Although it is likely that some of the improvements in prognosis systems that will be seen in the near future will come from the possibility of using high-frequency SCADA data, as that will prevent the loss of information on some of the most important variables in the WT systems, what is currently happening is that there are a large number of wind farms in operation around the world that need to be properly operated and maintained in order to be as competitive as possible to have a long useful life. Most of these parks operate on SCADA systems that perform 5-min prognosis, or even 10-min prognosis in the oldest ones, and therefore these are the data available for the design and exploitation of the prognosis models. This work suggests that models developed and operated at 60 min fit the data better than models developed and operated at 5 min, detecting anomalous situations without losing performance, but on the contrary, even improving them. This is not a minor issue because wind farms can have tens or hundreds of WTs and at the same time each turbine consists of a large number of systems and subsystems. The fact of monitoring them at 60 min reduces the computational requirements by a factor of 12 compared to working at 5 min, while also reducing the requirements associated with the time and transmission of these data.
5. Conclusions
High-frequency sampling is a preferable option when designing wind farm prognosis systems, as it allows to better capture the dynamics of the variables involved in wind turbine monitoring [
8,
10]. Low frequency sampling (5 min) commonly used in the SCADA system removes much of the information from the measured signals, so that information is lost. This is the case, for example, of the power signal, in which the information provided by the SCADA system contains already less information compared to the original one because the medium and high frequency components have already been lost due to the long sampling period. However, this does not imply that these variables cannot be used for wind turbine prognosis, as has been shown in other studies [
4,
9,
12,
17].
When high-frequency sampling is not an option or not available, or if a simpler system has to be designed, to process, store, and send smaller amounts of data, aggregation to longer time window frames is a possible and useful option. This option has been explored in this work, and experimental results show that models using 60-min aggregated data outperform results obtained with the original 5-min data. Three different experiments demonstrate that better predictions were obtained using 60-min data, which simplifies the model and the amount of data to store, process, send, and/or display.

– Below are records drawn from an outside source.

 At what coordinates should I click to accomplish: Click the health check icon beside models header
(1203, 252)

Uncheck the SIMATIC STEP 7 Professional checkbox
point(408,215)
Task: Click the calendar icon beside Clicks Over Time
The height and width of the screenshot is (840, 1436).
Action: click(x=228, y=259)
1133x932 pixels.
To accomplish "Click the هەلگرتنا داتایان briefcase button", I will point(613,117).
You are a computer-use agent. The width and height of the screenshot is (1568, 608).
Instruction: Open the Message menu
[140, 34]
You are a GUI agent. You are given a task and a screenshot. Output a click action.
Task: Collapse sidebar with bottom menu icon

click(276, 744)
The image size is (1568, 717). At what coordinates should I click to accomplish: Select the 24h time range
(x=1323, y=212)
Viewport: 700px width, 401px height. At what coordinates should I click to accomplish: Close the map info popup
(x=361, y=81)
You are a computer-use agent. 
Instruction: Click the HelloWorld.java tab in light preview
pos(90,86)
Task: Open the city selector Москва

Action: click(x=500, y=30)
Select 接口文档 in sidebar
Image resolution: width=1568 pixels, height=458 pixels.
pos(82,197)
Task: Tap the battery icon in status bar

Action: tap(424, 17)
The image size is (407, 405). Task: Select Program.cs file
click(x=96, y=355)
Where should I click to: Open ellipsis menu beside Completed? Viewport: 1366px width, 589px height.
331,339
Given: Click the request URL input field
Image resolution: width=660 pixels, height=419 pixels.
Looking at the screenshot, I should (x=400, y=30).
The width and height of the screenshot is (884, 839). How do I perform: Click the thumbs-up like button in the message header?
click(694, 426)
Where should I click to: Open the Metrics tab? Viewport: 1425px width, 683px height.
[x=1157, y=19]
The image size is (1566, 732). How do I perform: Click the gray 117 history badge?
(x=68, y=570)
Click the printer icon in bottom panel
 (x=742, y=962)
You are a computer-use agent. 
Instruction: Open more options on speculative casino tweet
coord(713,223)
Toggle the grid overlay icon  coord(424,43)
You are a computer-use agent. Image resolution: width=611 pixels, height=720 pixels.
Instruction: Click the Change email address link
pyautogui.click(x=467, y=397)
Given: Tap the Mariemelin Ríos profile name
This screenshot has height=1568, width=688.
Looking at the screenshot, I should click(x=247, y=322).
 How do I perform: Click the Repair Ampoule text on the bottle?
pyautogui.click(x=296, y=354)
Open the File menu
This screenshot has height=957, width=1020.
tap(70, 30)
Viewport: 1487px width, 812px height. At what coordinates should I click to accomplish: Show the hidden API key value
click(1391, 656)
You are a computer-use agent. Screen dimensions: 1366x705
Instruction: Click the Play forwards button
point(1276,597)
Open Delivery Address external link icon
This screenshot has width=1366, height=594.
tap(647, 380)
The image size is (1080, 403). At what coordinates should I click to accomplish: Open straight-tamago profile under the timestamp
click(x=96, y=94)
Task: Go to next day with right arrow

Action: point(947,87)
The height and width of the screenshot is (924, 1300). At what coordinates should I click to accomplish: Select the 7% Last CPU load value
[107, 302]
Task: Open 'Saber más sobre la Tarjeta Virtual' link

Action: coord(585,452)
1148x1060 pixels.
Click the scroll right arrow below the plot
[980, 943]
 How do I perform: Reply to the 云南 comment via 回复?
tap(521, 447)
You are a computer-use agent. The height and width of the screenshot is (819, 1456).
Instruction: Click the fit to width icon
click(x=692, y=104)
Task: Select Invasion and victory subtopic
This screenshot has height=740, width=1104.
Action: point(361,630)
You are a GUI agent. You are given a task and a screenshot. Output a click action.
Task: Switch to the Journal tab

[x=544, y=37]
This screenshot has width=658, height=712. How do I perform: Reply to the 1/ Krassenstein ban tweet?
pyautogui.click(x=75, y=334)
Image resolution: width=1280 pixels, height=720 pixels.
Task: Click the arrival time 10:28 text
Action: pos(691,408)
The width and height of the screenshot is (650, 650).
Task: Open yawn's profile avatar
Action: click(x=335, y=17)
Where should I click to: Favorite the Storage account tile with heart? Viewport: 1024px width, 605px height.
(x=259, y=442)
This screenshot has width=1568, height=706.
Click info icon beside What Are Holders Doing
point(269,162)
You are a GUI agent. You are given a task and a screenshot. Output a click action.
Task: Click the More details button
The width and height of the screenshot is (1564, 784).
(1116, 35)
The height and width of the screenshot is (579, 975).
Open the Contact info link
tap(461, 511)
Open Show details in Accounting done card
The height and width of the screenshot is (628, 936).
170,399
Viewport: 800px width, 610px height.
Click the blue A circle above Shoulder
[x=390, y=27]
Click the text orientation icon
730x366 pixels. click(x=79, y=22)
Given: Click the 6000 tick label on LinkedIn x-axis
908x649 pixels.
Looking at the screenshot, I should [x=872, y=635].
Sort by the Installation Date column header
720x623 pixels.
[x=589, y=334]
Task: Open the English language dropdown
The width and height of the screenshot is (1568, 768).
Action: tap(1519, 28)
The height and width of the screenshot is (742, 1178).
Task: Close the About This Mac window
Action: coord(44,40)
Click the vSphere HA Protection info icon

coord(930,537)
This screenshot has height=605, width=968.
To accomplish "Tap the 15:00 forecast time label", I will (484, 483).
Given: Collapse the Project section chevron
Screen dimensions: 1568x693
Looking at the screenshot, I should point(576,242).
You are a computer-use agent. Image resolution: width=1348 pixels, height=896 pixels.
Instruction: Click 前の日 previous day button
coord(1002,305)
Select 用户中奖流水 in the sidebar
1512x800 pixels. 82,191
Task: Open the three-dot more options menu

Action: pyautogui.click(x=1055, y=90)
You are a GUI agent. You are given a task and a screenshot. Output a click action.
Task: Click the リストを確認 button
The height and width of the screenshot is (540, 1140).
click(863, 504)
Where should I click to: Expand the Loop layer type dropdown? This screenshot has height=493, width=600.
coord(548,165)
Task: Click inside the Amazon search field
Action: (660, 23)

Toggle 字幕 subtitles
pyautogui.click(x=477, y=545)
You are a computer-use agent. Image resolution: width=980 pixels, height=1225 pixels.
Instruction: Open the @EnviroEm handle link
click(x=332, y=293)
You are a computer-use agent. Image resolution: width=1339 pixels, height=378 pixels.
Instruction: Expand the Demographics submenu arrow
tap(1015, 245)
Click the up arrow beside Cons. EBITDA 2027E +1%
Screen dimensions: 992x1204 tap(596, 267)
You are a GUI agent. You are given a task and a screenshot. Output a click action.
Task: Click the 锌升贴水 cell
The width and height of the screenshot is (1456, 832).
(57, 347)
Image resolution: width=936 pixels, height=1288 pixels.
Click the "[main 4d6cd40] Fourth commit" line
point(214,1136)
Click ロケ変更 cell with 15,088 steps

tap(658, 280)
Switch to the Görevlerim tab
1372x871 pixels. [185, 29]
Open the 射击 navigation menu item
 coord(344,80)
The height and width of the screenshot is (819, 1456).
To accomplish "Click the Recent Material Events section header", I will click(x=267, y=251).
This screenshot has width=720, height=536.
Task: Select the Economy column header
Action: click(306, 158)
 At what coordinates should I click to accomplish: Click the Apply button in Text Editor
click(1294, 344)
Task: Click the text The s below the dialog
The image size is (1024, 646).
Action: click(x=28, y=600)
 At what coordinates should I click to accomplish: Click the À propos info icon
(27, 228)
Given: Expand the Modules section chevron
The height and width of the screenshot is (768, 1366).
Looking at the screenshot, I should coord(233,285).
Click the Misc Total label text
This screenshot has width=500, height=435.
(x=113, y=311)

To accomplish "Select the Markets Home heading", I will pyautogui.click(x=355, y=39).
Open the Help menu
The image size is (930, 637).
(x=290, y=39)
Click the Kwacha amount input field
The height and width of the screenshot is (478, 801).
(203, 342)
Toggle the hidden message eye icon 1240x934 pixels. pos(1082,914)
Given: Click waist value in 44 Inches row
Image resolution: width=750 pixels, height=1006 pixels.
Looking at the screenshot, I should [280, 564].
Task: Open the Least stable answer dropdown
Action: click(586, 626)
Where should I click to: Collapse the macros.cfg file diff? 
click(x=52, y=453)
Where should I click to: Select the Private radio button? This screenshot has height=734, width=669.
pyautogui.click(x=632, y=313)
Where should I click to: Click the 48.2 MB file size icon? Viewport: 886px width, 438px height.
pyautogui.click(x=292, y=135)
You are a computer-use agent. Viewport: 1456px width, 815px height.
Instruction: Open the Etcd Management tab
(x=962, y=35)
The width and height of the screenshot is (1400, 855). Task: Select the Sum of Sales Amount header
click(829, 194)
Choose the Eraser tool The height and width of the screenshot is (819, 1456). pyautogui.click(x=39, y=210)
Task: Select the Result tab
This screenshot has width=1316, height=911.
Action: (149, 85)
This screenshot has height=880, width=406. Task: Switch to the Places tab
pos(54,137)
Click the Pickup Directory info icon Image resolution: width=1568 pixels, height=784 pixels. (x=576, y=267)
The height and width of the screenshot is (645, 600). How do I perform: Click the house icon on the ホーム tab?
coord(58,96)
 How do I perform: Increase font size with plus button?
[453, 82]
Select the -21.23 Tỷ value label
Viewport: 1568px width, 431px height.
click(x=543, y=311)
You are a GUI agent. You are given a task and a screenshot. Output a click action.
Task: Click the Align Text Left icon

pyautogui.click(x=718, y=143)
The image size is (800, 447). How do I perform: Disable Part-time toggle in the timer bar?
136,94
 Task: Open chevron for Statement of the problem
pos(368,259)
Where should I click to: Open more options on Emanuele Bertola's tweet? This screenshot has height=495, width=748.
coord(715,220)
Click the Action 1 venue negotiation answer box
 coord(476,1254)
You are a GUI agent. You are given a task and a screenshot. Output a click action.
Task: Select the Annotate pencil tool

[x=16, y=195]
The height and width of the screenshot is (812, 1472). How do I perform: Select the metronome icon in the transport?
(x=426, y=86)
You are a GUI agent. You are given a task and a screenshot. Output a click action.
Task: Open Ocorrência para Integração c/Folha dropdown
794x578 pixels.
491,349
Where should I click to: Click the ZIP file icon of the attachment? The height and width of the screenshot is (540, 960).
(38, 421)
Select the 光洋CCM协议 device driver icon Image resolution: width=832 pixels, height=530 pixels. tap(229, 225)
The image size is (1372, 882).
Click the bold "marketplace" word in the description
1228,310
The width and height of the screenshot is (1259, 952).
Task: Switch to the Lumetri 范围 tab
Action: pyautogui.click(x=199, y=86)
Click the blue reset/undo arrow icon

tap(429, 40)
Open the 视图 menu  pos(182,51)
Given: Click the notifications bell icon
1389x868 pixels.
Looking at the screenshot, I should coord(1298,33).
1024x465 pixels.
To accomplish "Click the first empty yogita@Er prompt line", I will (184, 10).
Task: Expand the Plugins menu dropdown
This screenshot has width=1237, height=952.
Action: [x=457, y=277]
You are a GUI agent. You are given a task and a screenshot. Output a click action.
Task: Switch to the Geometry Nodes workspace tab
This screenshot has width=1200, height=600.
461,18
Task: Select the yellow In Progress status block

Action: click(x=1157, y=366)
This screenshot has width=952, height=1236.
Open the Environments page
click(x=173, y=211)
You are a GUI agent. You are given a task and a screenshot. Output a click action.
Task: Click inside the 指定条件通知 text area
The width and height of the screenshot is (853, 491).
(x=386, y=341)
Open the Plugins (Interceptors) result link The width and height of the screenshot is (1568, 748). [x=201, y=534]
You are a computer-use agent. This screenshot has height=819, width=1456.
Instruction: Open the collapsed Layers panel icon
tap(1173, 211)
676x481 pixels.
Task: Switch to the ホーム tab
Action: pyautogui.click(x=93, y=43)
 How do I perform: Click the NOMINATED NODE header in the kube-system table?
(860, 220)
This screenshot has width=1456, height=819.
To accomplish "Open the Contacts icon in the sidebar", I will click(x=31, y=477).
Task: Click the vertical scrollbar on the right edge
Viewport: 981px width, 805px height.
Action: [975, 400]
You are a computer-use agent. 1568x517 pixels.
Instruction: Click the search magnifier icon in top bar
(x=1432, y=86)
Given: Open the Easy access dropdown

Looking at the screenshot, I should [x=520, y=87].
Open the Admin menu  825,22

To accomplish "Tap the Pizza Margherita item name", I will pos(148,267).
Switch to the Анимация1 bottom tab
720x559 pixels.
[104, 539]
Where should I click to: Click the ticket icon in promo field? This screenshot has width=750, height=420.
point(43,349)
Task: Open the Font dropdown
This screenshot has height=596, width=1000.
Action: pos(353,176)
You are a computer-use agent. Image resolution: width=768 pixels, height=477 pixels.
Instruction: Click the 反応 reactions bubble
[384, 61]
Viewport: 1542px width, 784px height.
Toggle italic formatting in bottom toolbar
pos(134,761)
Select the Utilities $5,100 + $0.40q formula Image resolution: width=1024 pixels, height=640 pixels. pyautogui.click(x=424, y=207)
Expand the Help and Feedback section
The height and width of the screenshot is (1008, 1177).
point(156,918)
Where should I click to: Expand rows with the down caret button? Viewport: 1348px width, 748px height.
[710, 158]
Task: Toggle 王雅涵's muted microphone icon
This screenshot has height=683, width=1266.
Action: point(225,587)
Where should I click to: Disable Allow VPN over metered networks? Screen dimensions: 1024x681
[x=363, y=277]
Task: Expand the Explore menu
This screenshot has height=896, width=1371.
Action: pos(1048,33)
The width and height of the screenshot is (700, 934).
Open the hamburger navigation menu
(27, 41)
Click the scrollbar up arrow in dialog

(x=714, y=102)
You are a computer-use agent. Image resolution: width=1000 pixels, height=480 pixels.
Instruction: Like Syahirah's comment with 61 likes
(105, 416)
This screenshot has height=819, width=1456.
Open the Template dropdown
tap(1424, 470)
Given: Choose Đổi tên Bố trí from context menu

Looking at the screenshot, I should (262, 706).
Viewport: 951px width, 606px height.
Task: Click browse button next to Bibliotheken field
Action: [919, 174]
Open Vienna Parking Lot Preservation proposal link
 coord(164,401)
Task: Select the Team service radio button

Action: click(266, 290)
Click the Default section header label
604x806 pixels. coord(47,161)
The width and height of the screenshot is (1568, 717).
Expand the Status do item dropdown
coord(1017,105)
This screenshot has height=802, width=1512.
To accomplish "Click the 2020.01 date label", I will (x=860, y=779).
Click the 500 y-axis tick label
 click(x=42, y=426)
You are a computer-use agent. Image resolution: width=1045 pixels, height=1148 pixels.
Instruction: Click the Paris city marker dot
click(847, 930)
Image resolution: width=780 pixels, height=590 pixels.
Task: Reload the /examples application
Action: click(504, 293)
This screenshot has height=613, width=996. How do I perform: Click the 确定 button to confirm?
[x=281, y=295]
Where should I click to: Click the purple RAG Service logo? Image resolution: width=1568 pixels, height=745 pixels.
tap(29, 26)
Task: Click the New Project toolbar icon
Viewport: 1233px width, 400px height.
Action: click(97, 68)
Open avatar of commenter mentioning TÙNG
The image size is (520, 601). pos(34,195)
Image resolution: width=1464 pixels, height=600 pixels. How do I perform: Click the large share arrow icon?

To our knowledge, this is the first work investigating this option and the results make it interesting and potentially useful. Our experimental results suggest that averaging over long periods of time improves performance because the variability of a signal is usually reduced. In future work we will deeply investigate that, and will consider other subsystems and target variables, along with the possibility of extending the models beyond normality models.